Dass das Mainfrankentheater Würzburg die Kurzoper nach langem Corona-Stopp für seine Blaue Halle ausgewählt hat, erweist sich als Glücksgriff. Regisseurin Annika Nitsch belässt die Handlung in den so genannten Goldenen Zwanzigern, und die Ausstattung aus dieser Zeit von Feng Li unterstützt diesen Eindruck, sichtbar am Warenhaus-Interieur oder glitzernd gewandeten Schaufensterpuppen. Immer wieder erinnern die Songs, Chansons und schrägen, leicht jazzigen Musikstücke, schwungvoll gespielt vom Philharmonischen Orchester unter Gábor Hontvári an das, was damals in den vielen Unterhaltungstempeln der Metropole Berlin zum Amüsement des Publikums erklang. Doch hinter dem scheinbar harmlosen Spaß an dubiosen Verkaufspraktiken im Warenhaus Wertheim steckt massive Sozialkritik, an hierarchisch verkrusteten Strukturen, an hemmungslosem Gewinnstreben, und auch die kommenden schlimmen Zeiten des braunen Terrors sind irgendwie schon zu ahnen. Die Inszenierung verstärkt das noch durch viele kleine Andeutungen. Denn der Herr Plim ist Jude, und er wird von Direktor und Personalchef nur dazu angestellt, die übersteigerten Ansprüche der Kunden dadurch zu besänftigen, dass der angeblich Verantwortliche dafür, also Herr Plim, scheinbar fristlos entlassen, aber danach immer wieder beschäftigt wird. Auf ihn prasseln also die Anschuldigungen der Käufer ein; er fungiert als Blitzableiter, so wenn sich die Präsidentin des Hausfrauenverbandes darüber beschwert, dass sie zu ihrem Essgeschirr nicht den passenden Nachttopf bekam, oder wenn ein männlicher Kunde es skandalös findet, wenn der Selbstbinder nicht von selbst funktioniert und eine Verkäuferin sich weigert, vor ihm einen Seidenschlüpfer anzuprobieren, oder auch wenn eine illustre Kundin es als Frechheit empfindet, dass ihr ein Knopf nicht zugeschickt wurde. Die von der Direktion bestellten Reaktionen von Herrn Plim reichen von devot, zerknirscht über Mitleid heischend bis unverschämt – aber alles wirkt nicht wie gewünscht. So soll er nun wirklich entlassen werden. Doch durch seine Tränen erreicht er seine Wiedereinstellung. Leider aber ist die „Moral“ der Geschichte durch die Inszenierung etwas zu dick aufgetragen, wenn alle Mitwirkenden nach dem unwahrscheinlichen, aber wohl eigentlich ironisch gemeinten Happyend Plakate hochhalten mit den heute üblichen Protest-Aufschriften. Kritik an Menschen verachtendem Verhalten ergibt sich von selbst aus dem Stück.

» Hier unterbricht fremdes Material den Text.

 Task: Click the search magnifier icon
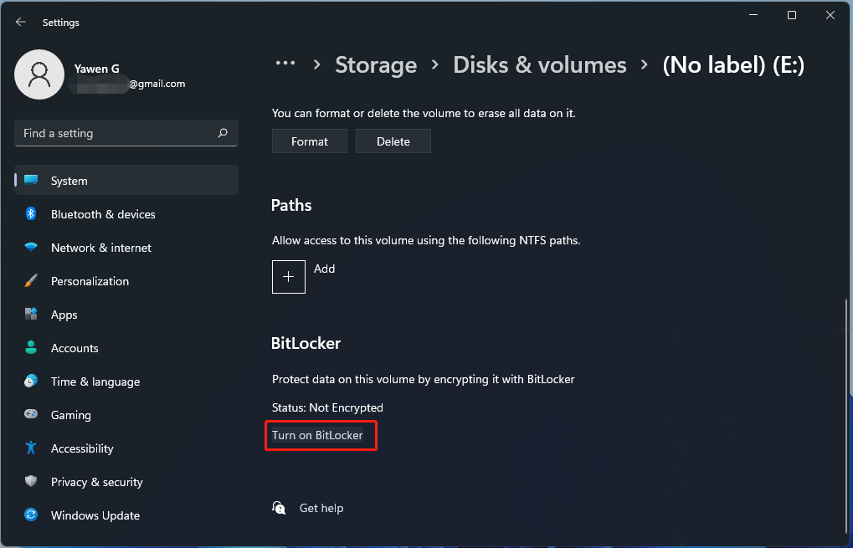coord(223,133)
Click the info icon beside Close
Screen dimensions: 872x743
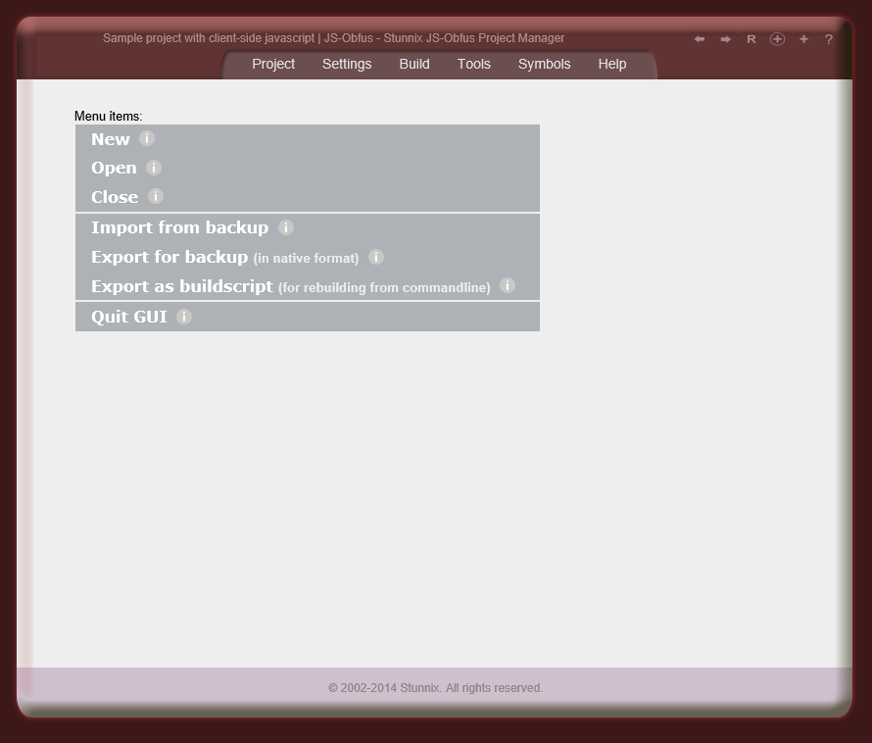point(155,196)

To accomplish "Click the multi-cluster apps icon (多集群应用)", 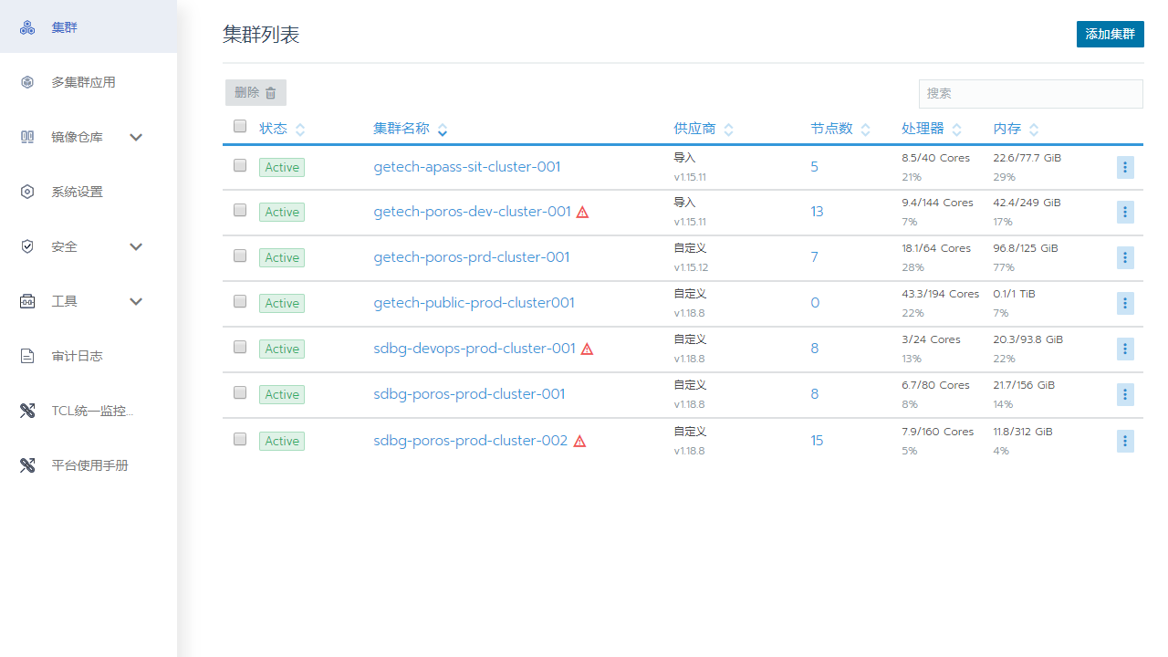I will point(27,82).
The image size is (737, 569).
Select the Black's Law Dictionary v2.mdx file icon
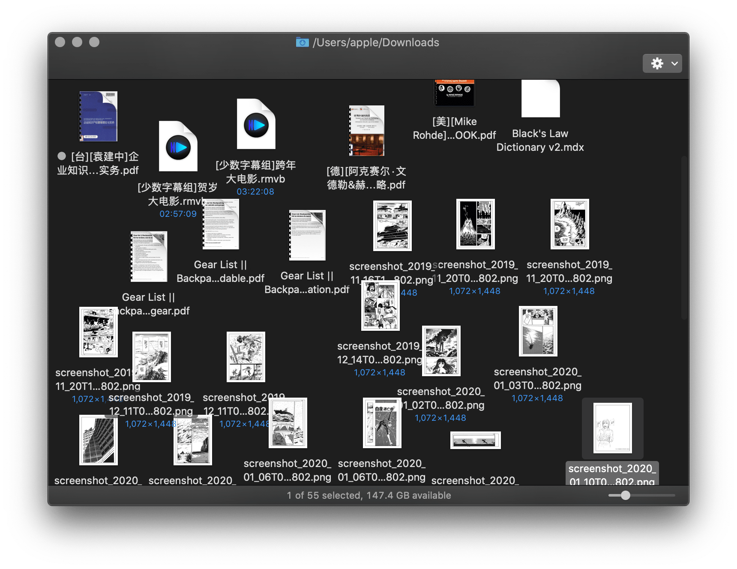[x=540, y=99]
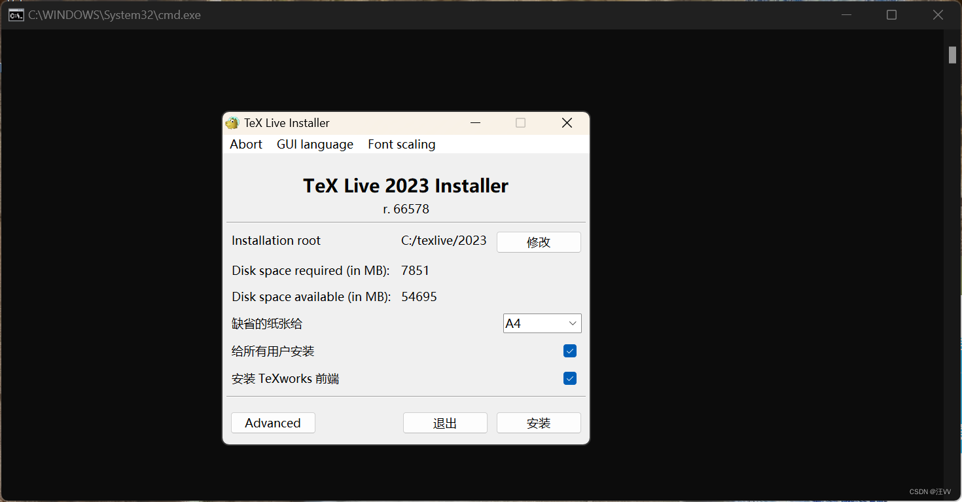Open Advanced installation options
This screenshot has height=502, width=962.
click(x=273, y=422)
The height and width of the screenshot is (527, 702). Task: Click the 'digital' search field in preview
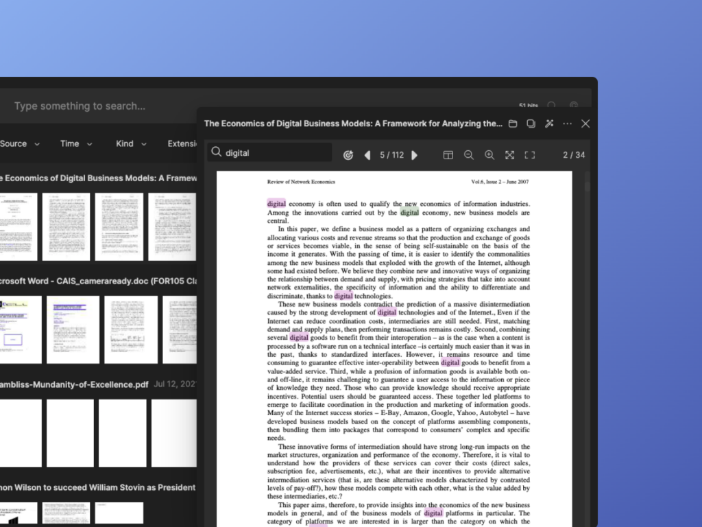point(269,153)
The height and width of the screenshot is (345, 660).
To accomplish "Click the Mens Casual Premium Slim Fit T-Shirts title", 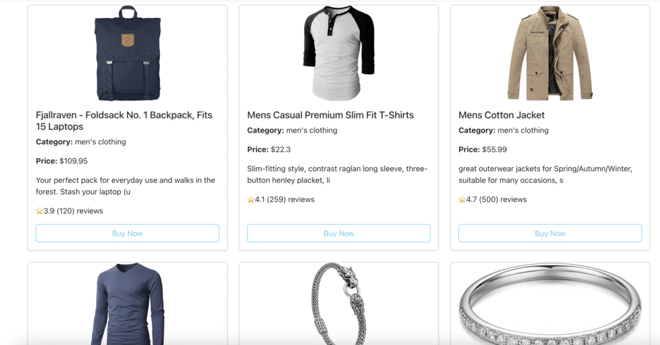I will tap(330, 115).
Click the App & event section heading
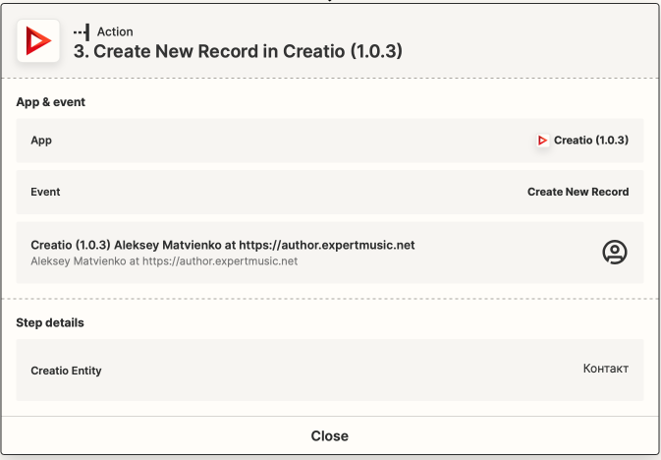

Als echtes komödiantisches Talent erweist sich Mathew Habib als Herr Plim, und er gibt seinen Gesangsnummern durch Stimmfärbung und Aussprache die nötige kabarettistische Ausstrahlung. Daniel Fiolka als Warenhausbesitzer und Hinrich Horn als Personalchef stehen ihm hinsichtlich stimmlicher Ausdruckskraft und schlüssiger Darstellung in nichts nach; letzterer hat sich vergafft in die köstlich ihr „Jawoll, Herr Chef!“ daher zwitschernde Verkäuferin, Scherhezada Cruz. Nach dem ersten empörten Käufer, Kosma Ranuer, steigert sich der zweite, Roberto Ortiz, noch in seinen unverschämten Anschuldigungen. Schlimmer noch als die Männer treten die Damen auf: Silke Evers als Caroline von Recklitz lässt ihren „Adel“ spüren und markiert mit viel Emphase in ihren nie grellen Sopran-Höhen den Zustand des Außer-sich-Seins, und Akiko Tsujii als überkandidelte, hysterische Elida von Coty imponiert den Herren nicht nur mit glasklaren, spritzigen Koloraturen. Das Personal wird abgerundet und belebt durch Veronika Brandhofer und Natalia Boldyrieva als interessierte Kundin und schicke Rezeptionistin oder als aufdringliche Skandalreporter.

Das pandemiebedingt reduzierte Publikum zeigt lange Begeisterung.